Di Kecamatan itu, tepatnya di Jalan Bowo No 14, Lingkungan 3, Kelurahan Pasar Lahewa, terdapat Raudatul Athfal (RA) Muslimat NU Lahewa. Bangunan RA Muslimat NU Lahewa berukuran 30 meter persegi, dengan atap terbuat dari seng plat, dan plafon dari plastik.
RA yang berdiri pada 1996 dibawah perizinan Lembaga Maarif NU, tahun ini memiliki 47 siswa. Adapun tenaga pendidik berjumlah 4 orang, dan satu kepala sekolah.

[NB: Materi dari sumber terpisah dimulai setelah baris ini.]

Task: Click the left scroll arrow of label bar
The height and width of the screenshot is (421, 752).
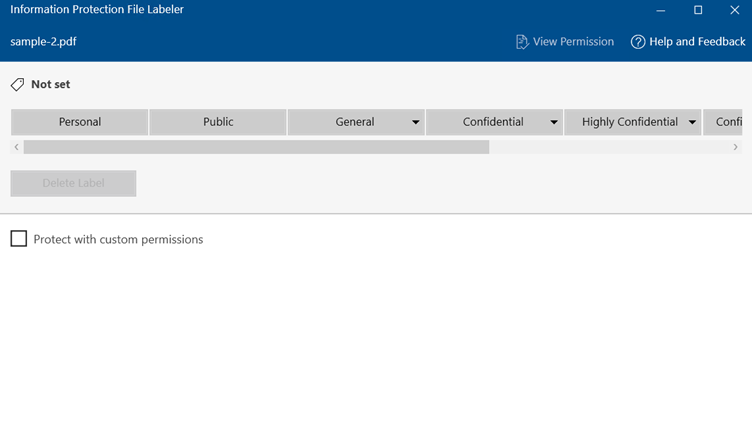Action: [x=16, y=147]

RA Muslimat NU Lahewa dibangun dengan iuran dari masyarakat NU. Demikian pula untuk honor para pengajarnya. Para guru yang mengajar di RA tersebut kesulitan mengajukan tunjangan dan gaji kepada pemerintah dalam hal ini Kementerian Agama. Karena para pendidik adalah tenaga relawan yang hanya berijazah SMK. Sementara peraturan terbaru menganjurkan pengajuan tunjangan untuk tenaga pendidik harus dengan mengantongi ijazah sarjana. Akibatnya sepanjang dan mulai 2016 lalu para guru tidak menerima gaji sama sekali.
“Sejak 2016 sampai saat ini, para guru tidak bisa menerima insentif lagi dari pemerintah. Itu hasil pertemuan saya dengan Kepala Kementerian Agama Nias Utara beberapa waktu lalu,” tutur Ketua PCNU Nias Utara, Muhammad Yusuf Zebua, Selasa (28/3).
Yusuf mengatakan, selama ini anggaran untuk honor pengajar sebesar Rp350 ribu per orang per bulan. Mengacu harga beras yang mencapai Rp15 ribu per kilogram di Nias Utara. Angka tersebut sebenarnya sangat tidak sesuai dengan biaya kebutuhan hidup ideal.
“Kami sangat mengapresiasi para tenaga relawan yang bersedia mengajar di RA Muslimat NU Lahewa. Dengan imbalan tak seberapa dan sering telat, mereka tetap bersemangat mengabdikan diri menjadi pengajar di RA Muslimat NU Lahewa. Juga kepada para anggota Muslimat NU di Lahewa yang bersedia iuran untuk menggaji mereka,” ungkap Yusuf.
Akan tetapi, mengingat kebutuhan dan kesejahteraan para pengajar yang masih jauh dari layak, Yusuf mengajak warga NU secara umum untuk turut memperhatikan mereka.
“Apalagi kebanyakan warga di Lahewa bermata pencaharian sebagai nelayan tradisional dengan rata-rata penghasilan Rp50 ribu per hari,” kata Yusuf.
Di Kabupaten Nias Utara, warga NU, juga umat Islam secara umum, termasuk minoritas. Karenanya Yusuf mengajak semua pihak untuk dapat membantu demi tegaknya NU di Lahewa.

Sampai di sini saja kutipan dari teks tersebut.